The Macau government announced yesterday that it had abandoned plans for mandatory nucleic-acid test certificates. It planned to introduce the requirement today and it was to apply to casino staff, customers, and officials visiting casinos and gaming properties.
On June 19, Macau saw 31 new COVID-19 cases, which resulted in heightened concerns over a new outbreak. Macau health officials reported yesterday that there are now 570 positive cases. In addition, another 7,000 people are living in mandatory quarantine.
Macau began shutting down its commercial industry a week ago, although casinos remained open.
In neighboring Hong Kong, the problem is worse, with a daily average of 2,000 new cases.

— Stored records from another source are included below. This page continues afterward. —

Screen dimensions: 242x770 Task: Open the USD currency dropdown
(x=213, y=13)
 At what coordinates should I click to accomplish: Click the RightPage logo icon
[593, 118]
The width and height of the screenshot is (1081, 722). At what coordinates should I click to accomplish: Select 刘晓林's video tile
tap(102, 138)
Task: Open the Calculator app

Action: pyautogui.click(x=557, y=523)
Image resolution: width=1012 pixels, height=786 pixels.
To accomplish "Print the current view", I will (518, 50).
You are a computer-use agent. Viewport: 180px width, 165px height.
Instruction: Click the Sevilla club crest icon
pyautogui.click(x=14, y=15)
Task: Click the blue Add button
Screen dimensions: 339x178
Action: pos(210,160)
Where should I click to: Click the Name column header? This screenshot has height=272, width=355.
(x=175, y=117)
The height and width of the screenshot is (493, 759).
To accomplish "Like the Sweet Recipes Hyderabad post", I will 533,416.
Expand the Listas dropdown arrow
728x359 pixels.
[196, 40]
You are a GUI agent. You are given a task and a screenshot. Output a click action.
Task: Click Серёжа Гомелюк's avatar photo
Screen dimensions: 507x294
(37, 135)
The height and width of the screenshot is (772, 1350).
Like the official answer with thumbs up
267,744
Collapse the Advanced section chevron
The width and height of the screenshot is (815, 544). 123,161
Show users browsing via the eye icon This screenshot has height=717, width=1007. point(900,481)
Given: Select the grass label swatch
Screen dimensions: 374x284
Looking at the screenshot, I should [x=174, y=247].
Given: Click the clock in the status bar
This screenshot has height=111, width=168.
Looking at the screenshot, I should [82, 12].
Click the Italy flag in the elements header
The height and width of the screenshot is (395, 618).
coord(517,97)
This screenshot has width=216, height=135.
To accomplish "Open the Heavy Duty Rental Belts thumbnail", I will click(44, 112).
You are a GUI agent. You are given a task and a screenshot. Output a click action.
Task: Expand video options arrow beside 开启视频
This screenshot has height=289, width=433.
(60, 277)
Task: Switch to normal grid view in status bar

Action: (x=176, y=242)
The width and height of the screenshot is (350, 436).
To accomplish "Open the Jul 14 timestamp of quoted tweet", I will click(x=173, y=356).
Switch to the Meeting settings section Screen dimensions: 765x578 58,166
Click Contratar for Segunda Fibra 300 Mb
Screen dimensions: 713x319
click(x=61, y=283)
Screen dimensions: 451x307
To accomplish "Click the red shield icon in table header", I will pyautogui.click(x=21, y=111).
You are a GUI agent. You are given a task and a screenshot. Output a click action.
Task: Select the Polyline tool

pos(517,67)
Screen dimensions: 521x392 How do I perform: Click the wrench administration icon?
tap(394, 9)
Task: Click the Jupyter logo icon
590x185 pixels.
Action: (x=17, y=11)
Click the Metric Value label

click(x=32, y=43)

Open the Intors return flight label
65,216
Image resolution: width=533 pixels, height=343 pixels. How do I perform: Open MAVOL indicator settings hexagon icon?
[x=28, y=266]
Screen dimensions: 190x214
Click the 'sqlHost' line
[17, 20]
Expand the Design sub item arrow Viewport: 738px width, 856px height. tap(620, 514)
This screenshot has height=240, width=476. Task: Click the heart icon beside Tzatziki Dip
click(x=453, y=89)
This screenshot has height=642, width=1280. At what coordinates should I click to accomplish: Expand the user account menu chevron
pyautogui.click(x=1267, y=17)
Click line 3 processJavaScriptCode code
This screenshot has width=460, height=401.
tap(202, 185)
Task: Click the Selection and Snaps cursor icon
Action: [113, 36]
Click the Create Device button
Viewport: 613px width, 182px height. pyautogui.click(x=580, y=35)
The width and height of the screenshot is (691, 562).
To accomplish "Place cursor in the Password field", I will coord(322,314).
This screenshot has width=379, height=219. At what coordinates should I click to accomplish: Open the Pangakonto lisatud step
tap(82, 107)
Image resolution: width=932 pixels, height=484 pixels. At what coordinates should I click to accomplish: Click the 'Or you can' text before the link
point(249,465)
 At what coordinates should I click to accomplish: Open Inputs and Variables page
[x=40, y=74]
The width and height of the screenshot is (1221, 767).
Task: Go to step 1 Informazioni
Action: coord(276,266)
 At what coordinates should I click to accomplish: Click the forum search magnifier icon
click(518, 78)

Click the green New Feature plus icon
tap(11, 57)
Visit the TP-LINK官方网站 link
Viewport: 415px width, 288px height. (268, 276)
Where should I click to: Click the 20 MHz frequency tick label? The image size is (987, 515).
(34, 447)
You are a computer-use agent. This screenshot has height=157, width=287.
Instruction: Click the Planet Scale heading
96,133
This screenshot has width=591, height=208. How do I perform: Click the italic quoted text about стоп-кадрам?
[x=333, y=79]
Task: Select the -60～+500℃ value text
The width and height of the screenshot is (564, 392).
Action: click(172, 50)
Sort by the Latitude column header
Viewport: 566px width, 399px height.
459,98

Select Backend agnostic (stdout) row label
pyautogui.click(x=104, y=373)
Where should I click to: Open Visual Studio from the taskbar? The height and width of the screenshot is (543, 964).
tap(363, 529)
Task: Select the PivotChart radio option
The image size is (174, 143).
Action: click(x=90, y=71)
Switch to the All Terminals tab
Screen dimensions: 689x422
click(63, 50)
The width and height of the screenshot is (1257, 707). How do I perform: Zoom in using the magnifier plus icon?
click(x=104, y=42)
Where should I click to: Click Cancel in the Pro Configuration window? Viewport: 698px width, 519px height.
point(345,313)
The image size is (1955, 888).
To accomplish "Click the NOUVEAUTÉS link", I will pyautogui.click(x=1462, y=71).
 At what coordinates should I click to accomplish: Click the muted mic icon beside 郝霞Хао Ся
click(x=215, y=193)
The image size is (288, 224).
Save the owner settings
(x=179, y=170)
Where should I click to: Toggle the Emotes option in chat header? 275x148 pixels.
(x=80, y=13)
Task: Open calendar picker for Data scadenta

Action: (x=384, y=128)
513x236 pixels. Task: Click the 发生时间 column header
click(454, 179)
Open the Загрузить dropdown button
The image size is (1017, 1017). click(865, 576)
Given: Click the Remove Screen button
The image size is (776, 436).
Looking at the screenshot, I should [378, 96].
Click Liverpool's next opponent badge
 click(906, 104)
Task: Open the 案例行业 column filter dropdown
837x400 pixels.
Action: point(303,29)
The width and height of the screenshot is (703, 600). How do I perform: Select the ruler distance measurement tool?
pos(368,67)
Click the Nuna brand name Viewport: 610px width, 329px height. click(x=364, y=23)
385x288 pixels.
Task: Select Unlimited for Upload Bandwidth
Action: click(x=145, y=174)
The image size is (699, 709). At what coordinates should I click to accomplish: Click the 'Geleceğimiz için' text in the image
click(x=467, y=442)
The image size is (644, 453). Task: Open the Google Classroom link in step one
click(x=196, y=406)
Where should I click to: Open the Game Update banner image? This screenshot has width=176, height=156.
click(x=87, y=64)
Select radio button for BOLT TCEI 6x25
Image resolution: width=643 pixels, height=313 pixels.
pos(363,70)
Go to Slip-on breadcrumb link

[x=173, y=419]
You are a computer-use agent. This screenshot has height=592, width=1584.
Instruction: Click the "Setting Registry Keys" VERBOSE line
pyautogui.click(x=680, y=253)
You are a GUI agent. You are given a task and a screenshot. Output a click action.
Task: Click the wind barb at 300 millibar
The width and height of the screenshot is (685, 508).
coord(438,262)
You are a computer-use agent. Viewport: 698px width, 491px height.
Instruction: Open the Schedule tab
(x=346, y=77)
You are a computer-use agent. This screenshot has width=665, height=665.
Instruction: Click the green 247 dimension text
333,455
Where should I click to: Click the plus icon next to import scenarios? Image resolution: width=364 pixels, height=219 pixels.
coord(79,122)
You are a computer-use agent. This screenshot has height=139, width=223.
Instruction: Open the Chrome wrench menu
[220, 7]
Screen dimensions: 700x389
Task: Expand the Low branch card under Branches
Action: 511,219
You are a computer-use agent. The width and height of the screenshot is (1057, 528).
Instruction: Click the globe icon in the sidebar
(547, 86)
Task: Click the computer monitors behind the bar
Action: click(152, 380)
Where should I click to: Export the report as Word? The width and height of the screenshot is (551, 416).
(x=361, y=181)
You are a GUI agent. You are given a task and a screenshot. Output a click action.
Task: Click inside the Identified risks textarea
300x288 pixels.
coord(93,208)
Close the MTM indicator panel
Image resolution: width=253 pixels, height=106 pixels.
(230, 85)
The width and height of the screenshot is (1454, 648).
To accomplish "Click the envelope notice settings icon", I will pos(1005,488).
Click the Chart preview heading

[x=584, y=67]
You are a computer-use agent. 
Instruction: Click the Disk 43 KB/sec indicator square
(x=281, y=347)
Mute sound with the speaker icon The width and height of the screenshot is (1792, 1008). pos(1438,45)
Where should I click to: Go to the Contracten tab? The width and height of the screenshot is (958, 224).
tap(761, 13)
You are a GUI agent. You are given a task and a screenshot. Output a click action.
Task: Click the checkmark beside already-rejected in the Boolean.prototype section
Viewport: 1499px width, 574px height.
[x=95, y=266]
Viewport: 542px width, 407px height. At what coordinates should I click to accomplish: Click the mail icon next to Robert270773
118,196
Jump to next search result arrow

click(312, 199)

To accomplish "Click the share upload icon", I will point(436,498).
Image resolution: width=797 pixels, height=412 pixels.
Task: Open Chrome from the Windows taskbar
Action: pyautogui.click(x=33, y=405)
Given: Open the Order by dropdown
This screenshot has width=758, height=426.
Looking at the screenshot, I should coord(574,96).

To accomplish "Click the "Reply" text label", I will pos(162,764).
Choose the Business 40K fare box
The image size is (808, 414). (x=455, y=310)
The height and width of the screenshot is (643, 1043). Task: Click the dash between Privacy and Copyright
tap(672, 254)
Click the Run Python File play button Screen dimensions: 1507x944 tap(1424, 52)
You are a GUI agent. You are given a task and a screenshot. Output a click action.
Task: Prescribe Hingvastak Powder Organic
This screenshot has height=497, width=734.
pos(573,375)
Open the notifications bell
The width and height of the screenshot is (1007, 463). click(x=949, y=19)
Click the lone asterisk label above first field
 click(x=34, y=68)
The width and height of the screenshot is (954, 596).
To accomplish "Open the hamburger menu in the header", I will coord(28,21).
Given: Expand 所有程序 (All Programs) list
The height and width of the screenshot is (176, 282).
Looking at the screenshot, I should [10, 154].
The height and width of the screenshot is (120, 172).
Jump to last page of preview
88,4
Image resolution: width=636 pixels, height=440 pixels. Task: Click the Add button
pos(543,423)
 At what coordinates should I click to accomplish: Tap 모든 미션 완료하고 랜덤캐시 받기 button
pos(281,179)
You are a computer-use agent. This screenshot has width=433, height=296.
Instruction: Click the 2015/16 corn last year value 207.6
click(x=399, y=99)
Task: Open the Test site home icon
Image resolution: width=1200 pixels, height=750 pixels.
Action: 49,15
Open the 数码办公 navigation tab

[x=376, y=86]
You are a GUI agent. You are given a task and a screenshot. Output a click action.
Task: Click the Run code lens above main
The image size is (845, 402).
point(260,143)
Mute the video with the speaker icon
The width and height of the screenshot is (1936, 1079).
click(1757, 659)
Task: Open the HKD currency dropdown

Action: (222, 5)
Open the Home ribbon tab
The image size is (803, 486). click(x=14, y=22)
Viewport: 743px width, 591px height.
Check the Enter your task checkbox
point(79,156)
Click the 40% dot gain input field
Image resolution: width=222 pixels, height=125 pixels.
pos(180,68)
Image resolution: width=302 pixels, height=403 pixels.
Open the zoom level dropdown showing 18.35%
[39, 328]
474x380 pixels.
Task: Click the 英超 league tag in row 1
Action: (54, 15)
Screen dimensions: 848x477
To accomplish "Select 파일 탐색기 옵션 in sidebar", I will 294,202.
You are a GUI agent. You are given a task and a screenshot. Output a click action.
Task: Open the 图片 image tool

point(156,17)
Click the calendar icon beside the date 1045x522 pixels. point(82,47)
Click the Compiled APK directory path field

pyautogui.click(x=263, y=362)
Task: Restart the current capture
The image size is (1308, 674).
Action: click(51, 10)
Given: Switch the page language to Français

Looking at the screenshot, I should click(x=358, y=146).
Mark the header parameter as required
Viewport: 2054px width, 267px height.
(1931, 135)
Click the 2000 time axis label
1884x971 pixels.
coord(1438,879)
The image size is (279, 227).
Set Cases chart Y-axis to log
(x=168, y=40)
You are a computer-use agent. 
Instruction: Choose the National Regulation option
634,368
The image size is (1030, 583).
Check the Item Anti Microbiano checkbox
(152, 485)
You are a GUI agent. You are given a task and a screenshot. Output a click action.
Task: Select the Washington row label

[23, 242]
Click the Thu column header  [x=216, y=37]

Economics Worsen for Macau Jockey Club
Macau casinos suffered near-catastrophic results during the first wave of COVID-19. As a result, casinos shut down for months, greatly impacting revenue.
But the casinos aren’t alone in lost revenue. The economic situation at Macau Jockey Club continues its decline as well. Its losses for the entire year were MOP1.9 billion (US$240 million), according to its latest financial health report.
The Macau Horse Racing Company, the administrator of the Jockey Club, reported a loss in 2020 of MOP1.7 billion (US$212.5 million) against revenue of MOP47 million (US$5.8 million). However, things began to turn around this year when the company reported MOP10 million (US$1.23 million) in horse betting gaming revenues for the first quarter.
The Macau Jockey Club employs around 800 people and is one of the most prominent private employers in Macau. It was previously known as the Macau Trotting Club, but it was sold to a new owner in 1989 and became the Macau Jockey Club.